On January 4, 2012, Ontario amended O. Reg. 282/98 under the Assessment Act to provide new rules with respect to the assessment of property taxes on renewable energy installations. These amendments apply to facilities that generate electricity using solar energy, wind energy or anaerobic digestion of organic matter. The amendments differentiate between rooftop and ground solar installations, as well as between entities whose primary business is the generation, transmission or distribution of electricity (corporate power producers) and persons who are not ordinarily in the business of electricity generation (ancillary producers).
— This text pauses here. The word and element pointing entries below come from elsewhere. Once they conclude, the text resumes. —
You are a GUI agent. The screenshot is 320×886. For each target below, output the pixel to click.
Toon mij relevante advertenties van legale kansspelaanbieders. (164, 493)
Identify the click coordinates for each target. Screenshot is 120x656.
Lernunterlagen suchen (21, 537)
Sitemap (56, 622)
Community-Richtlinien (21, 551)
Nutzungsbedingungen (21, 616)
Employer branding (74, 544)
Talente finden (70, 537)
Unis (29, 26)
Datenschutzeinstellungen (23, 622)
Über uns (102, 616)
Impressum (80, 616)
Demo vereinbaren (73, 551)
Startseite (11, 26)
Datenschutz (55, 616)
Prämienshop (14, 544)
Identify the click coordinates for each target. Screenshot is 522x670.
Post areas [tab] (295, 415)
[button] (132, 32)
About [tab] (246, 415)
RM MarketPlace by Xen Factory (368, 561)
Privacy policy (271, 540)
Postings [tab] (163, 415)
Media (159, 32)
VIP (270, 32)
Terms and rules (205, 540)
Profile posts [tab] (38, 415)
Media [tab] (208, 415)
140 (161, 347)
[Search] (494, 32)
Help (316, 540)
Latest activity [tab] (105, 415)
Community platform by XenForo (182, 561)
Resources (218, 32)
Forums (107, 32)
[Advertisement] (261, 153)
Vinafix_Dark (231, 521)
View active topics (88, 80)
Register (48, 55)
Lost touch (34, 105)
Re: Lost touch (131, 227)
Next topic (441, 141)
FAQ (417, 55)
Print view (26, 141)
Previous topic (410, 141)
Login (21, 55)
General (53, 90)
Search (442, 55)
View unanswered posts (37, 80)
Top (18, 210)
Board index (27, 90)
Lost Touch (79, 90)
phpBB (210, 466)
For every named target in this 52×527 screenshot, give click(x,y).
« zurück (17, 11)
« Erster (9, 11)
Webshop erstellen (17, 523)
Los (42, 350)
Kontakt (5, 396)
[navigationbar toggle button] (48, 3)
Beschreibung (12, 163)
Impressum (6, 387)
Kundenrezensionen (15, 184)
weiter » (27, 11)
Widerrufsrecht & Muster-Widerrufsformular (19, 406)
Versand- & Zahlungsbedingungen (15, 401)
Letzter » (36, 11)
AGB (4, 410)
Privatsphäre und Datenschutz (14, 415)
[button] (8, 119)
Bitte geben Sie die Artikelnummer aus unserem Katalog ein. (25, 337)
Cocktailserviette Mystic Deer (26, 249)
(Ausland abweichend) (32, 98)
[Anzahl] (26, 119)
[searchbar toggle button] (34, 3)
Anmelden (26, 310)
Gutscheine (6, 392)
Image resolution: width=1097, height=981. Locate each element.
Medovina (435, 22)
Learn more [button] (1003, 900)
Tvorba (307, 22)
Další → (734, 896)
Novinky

For rooftop solar installations the amendments provide that the assessment and tax classification of property will not change due to the addition of a renewable energy installation on the rooftop of a building. For ground-mounted installations, the property tax treatment will depend upon the size and location of the facility as well as who is conducting the generation.  Corporate power producers will be taxed at the industrial rate, regardless of the size of the facility. With respect to ancillary producers, no changes were made with respect to ancillary producers up to 10 kW. Ancillary producers of greater than 10 kW of solar or wind energy will be taxed at the surrounding land use rate for up to 500 kW and then at the industrial rate for the proportion over 500 kW. On-farm anaerobic digesters over 10 kW, which are operated by farmers, will be taxed at the surrounding land use rate regardless of size. These amendments took effect as of January 1, 2011.